*INSTRUÇÃO ESCRITA A*
Apresente as entradas abaixo como uma lista numerada, sem as linhas em branco.

De acordo com a ex-presidente irlandesa e enviada especial da ONU
para a República Democrática do Congo, as mulheres têm papel vital na
construção do processo de paz em situações de conflito
Por Matthew Newsome, em IPS/Envolverde/http://www.revistaforum.com.br/
A ex-presidente da Irlanda, Mary Robinson trabalha duro para
incluir as mulheres dos Grandes Lagos da África na construção da paz regional.
Isso porque, sem elas, a estabilidade e a segurança serão inalcançáveis,
afirmou em entrevista à IPS. Como primeira mulher que a Organização das Nações
Unidas (ONU) designa como enviada especial para a República Democrática do
Congo (RDC) e a região dos Grandes Lagos, ela acredita firmemente que é
fundamental dar poder às mulheres das comunidades.

*ENTRADAS*

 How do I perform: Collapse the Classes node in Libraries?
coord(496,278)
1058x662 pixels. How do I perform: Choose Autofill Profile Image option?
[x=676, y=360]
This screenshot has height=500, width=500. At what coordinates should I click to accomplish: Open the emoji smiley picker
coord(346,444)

*INSTRUÇÃO ESCRITA B*
Transcreva o trecho do texto sobre Mary Robinson que começa em "Isso porque, sem" e segue até "mulheres das comunidades.".

*RESOLUÇÃO DO EXERCÍCIO A*
1.  How do I perform: Collapse the Classes node in Libraries?
2. coord(496,278)
3. 1058x662 pixels. How do I perform: Choose Autofill Profile Image option?
4. [x=676, y=360]
5. This screenshot has height=500, width=500. At what coordinates should I click to accomplish: Open the emoji smiley picker
6. coord(346,444)

*RESOLUÇÃO DO EXERCÍCIO B*
Isso porque, sem elas, a estabilidade e a segurança serão inalcançáveis,
afirmou em entrevista à IPS. Como primeira mulher que a Organização das Nações
Unidas (ONU) designa como enviada especial para a República Democrática do
Congo (RDC) e a região dos Grandes Lagos, ela acredita firmemente que é
fundamental dar poder às mulheres das comunidades.